沉霖很快便从震惊中清醒过来,眼前的境况甚是险疾,她除了干站于原地任渊保护着,其余什么都不能做。
形势愈渐不妙,他飞快地跳到她身旁,说道:“抓稳我的肩,快!”她的反应神速,立时照做。刚一抓住他的肩,他便运气轻功,面色凛然,一路招架一路飞离箭矢集中之地,往用过午饭的酒楼里冲去。
眼见着便要进酒楼了,忽而冲出一支箭羽,直指她的背部,两侧又兼有几支连发,正是腹背受敌,险象环生。或许对方此时正偷笑不已,自以为奸计必定得逞,却不料渊眼神一凛,双手各擎住两侧的三支箭羽,然后一个燕子翻身,将手中的箭羽一交叉,挡住了那最险的一支。再松开手时,她分明看见那一支支铜浇铁铸的乌箭硬生生地断开,倒于轻绵的空气里。他的眼神阴鸷而狠戾,这是她第三次看到他这样的神色。
她不由得一晃神,第一次看见,是夏武帝手下的一名什长要对自己出手。第二次看见,是红莲将箭射向自己,而这第三次,恰恰也是自己遇到了危险。这样的巧合让她心慌不已,如芒刺在背。

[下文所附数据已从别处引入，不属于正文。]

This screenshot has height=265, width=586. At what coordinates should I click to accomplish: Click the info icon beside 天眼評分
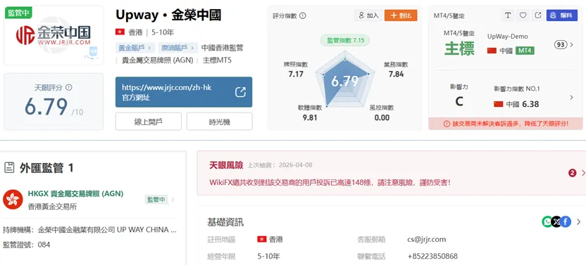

她蓦然抬头一望,分明依旧如此容颜,如此轮廓,却觉得有种生分感。甚至宁愿如此巧合是他刻意为之,也不愿此举是发自他内心之本能。脑中思绪纷乱,却不容得她多想,当他们跳入酒楼内时才发现,楼内客人不知何时已散尽,放眼望去,满是黑衣蒙面人,手持弓箭满弦,齐阵待发。刚出得乱箭险阵,而今又入了敌手围攻,进退维谷,甚至还不知来者何人,不可不谓之险。
或许他一人尚可抵挡,但还需照应她,便无计可施了。
正踟蹰之际,身后忽传一沙哑女声:“莫做困兽之斗了,我们并不想要你性命,只是想带走她。”一黑衣蒙面女子指向她。
他细细打量着这队人马,显然绝非暗月之人,否则不会轻易放过他;也非夏武帝之人,夏武帝大可光明正大地打着“降服降世妖女”之旗号调遣正规军前来,不必如此藏着掖着。那么还能有谁呢?
对方见他不答话,手一挥,满楼弓箭是时如雨而下,箭箭直指他,却不针对她,似乎还想生擒她。
他立时运起内力,以强硬的真气护体,箭雨撞上真气圈,速度大大减缓,有些甚至直接落了地。虽是惊异于他如此功力,对方却也是见过世面的,不给任何喘息的时间,又发起了另一波攻击。他渐有些支持不住了,眼角又瞥见楼顶忽飞出一支劲箭。那黑衣人双目如鹰隼般锐利,杀气毕露,手中之弓乌黑如漆夜一般,一箭直指要害。他看出了已避不开,便放弃了抵挡,径直向门外冲去,蒙面女子不料他突有此举,丝毫未有防备便被他点了穴,她也旋即跟上,只一步便可逃离酒楼。
却又疾速飞出了一支箭羽,她甚至来不及回头看清,那箭便已在眼前,只是并无料想中的痛楚如约而至。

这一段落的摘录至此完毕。